Formed by choreographer Jelon Vieira in 1977, DanceBrazil incorporates elements of Afro-Brazilian culture, especially the martial art of Capoeira, into their modern dance works. On Wednesday evening, the company presented two pieces at the Joyce Theater: Banguela and Memórias.
Banguela is a well-crafted celebration of Brazil’s unique capoeira culture, expressed through a striking balance of sincerity and physicality. “Banguela,” as the program notes explain, is “a special rhythm played to calm down the capoeiristas when their play in the roda gets too heated.” In the dance Banguela, Vieira draws the audience into the capoeirista’s meditative state. The dancers move with such strength and control that at times they appear to defy gravity, as if time is slowed and blurred by the Banguela rhythm.

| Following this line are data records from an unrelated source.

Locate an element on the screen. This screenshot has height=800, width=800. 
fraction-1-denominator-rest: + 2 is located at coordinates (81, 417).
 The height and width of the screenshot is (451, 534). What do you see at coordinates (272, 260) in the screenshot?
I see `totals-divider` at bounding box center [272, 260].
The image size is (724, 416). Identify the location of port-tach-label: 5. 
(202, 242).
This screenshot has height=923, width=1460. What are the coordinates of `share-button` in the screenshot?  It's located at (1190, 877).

The piece begins with the company dressed in white and dancing through a series of luscious motions with satisfying clarity, their arms carving through space in round gestures as if drawing the air into a large embrace. When the music starts, the company forms a circle and dances inwards, referencing the capoeira “roda” formation.

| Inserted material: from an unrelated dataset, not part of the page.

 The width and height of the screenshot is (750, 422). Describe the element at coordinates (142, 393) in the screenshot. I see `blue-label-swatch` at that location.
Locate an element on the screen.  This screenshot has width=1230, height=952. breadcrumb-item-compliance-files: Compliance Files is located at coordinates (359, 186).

The highlight of Banguela is a duet between Paulo Silva and Raphael Novaes. The two men move through a continuous series of cartwheels, low leg sweeps and backbends with grace and flair. For the most part they maintain eye contact, keeping with the original tradition of capoeira. At certain points, however, the capoeiristas shift their movement toward the audience, running their hands in the air facing an invisible partner. In capoeira, partners use these hand gestures as a means of familiarizing themselves with their partner and focusing on their partner’s movements. By splicing the capoeira pair and turning the dancers towards us, Vieira makes the audience the partner, and invites us into the sacred and historically significant space of the capoeira circle.
While I am delighted by the craftsmanship and execution of Banguela, I am unfortunately disappointed by the second piece, Memórias, which unfolds through as a muddled series of vignettes. In this topic-heavy work, a number of powerful ideas (such as Brazil’s modernization -referenced by honking car sound effects- and the country’s history of slavery and perseverance) are introduced but are not adequately developed. DanceBrazil’s usual focus, energy and clarity are lost amid the wide-range of topics and sentiments.
Although not as apparent in this program, Vieira is known for utilizing his dancers’ athleticism and virtuosity to create powerful modern dances that draw upon the strength of Brazil’s own movement and music traditions. The company’s past seasons are better examples of this, and I look forward to seeing the DanceBrazil’s next engagement at The Joyce.